Jim Al-Khalili is the new president of the British Humanist Association, having taken over in January from the journalist and social justice campaigner Polly Toynbee. He's the author of a rather good book on quantum mechanics, and is clearly a good communicator. His background is interesting: his mother is an English church-going Christian, his father an Iraqi (lapsed) Muslim.The post was apparently supposed to go to philosopher AC Grayling, but he had to step aside because of the furore surrounding his new elite university.
I'm not sure how much difference it will make, but Al-Khalili is a lot less intense than either Toynbee or Grayling; in fact he talks about being a more 'cuddly' sort of atheist. This is partly a matter of temperament, but also because, he thinks, atheists are doing so well they can afford to calm down a bit.
I would say that it's because we are winning the battle that we can afford not to be so strident, belligerent, antagonistic, confrontational. Because we're winning the battle that more and more people can see that humanism is an inclusive thing, it's not an exclusive club, or a group of happy-clappys, or a group for people that like to have weird and wonderful weddings or ceremonies. It's not a sect. Because that is changing we don't need to be on the attack against people with faith.
Al-Khalili espouses a conventional scientism: that science describes the way the universe really works, and it hasn't found God anywhere in it, so religion is false. (I always find that disappointing in people I like, but then what did I expect?) He feels strongly that scientists should do more than talk about science, they should also 'help defend our rational, secular society against the rising tide of irrationalism and ignorance'. However he also thinks it isn't necessary to go round rubbing people's faces in it.

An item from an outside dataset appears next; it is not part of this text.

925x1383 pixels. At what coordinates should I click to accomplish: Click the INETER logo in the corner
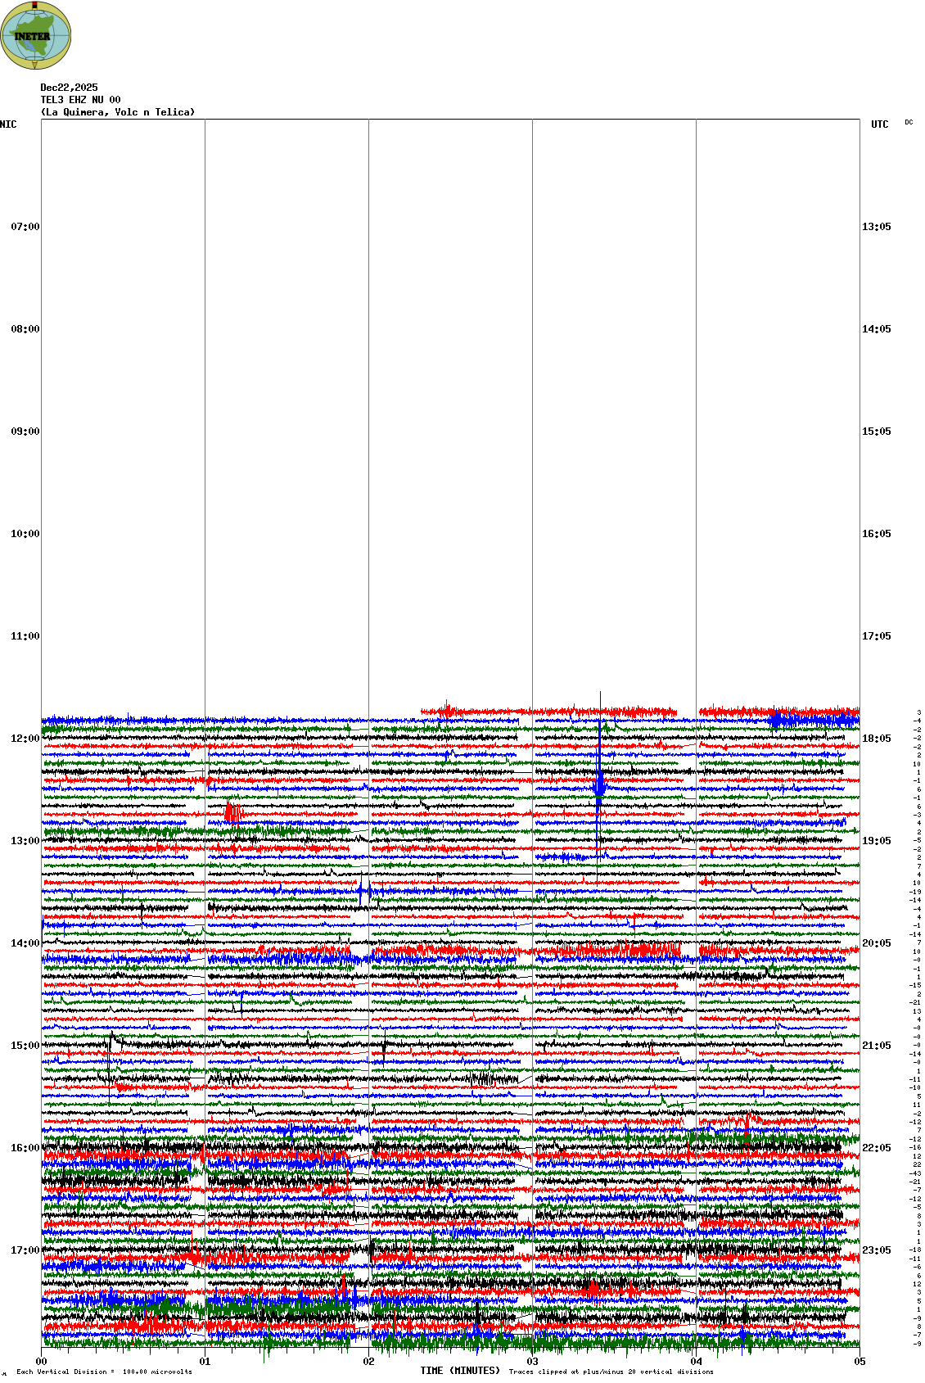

[Religious people] are looking at the same reality, but they're interpreting it differently. They're ascribing a different meaning to it. And I've always said, if this gives them comfort, if this gives them a purpose in life, if this makes them better people, I have no issue with that. I don't want to say, 'Well, actually your world view is wrong - that's not how the world is, this is how the world is'.
We don't want to offend, or most of us don't, and I don't mind if someone wants to believe something different from me, I don't mind . . . I've talked with intelligent people of faith, I've been on platform with [Archbishop] Rowan Williams and with the Chief Rabbi, and these aren't fools. They're not the sort of people that are going to go, 'You're right! You know, I've never thought about it like that.' I think it's very naive of scientists who are atheists to think that somehow, just through the sheer force of logic, they're going to convince the world that they're right and that there should be no such thing as religion.

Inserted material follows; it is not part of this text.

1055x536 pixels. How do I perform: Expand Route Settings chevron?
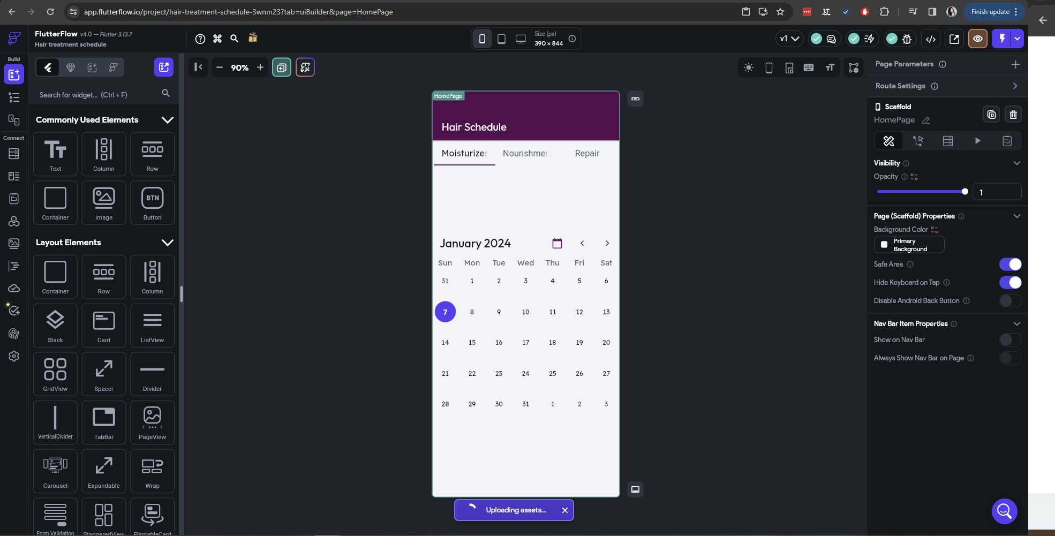click(x=1015, y=86)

This last quote incidentally is from the current issue of the New Humanist, written by its editor Caspar Melville. In a way, Melville's response to Al-Khalili moderateness is just as interesting. Other humanists may see it as a failure of nerve, or even hypocrisy, but Melville doesn't; on the contrary, he welcomes the return of 'good manners and a sense of proportion'. In fact he thinks Al-Khalili's appointment marks the growing maturity of British humanism.
We may be terribly clever, and right, but it doesn't follow that people we don't agree with are stupid. They may not even be wrong. They are certainly entitled to believe what they like - surely actions and consequences should be the overriding concern of humanists, and finding ways to improve the one short life we all get.
Asked by Melville for his definition of humanism, Al-Khalili responds
It means, I think, that humankind's fate and future is in its own hands. The reason why we strive for a better world and to be good is not because some old scripture or mythology tells me that I'll be rewarded if I'm good and punished if I'm bad. But because being good defines me as a human. Anyone who wants to be good because they think they should be, not because their religion tells them to be, for me is a humanist.
Oh good. That would include me. In fact if I could describe myself as a humanist, without implying that I'm also an atheist, I probably would - it's the only label I'm completely comfortable with. Considered purely in moral terms, the boundary between humanism and spirituality is quite fuzzy. And when atheists talk like this I sometimes think their ideas could develop in different directions if their understanding of religion wasn't so narrowly defined in terms of scripture and myth.
It also leads me to believe that the scientistic view is at least sometimes held because it is so obviously much more true than the perceived alternatives offered by religions. No nuance is allowed, because it has to act as a kind of moral bulwark; if it should fail, we are reduced to a kind of slavery, under the thumb of gods and superstitions. That's particularly interesting in the case of scientists like Al-Khalili who have a close-up understanding of quantum mechanics, which in other quantum scientists has often encouraged a much less rigid view of reality.
Al-Khalili rejects the relatavistic view that science offers just another set of stories, that will one day be superceded; he thinks there is a stable reality out there, and that scientists are closing in on it. My position is not dissimilar from his, in that I believe that, to the extent that reality can be understood by humans at all, it reveals itself to humans through their observations and experiments. I just wish I could persuade him that my very different picture of the universe is not only empirically true, it's not as threatening as he thinks.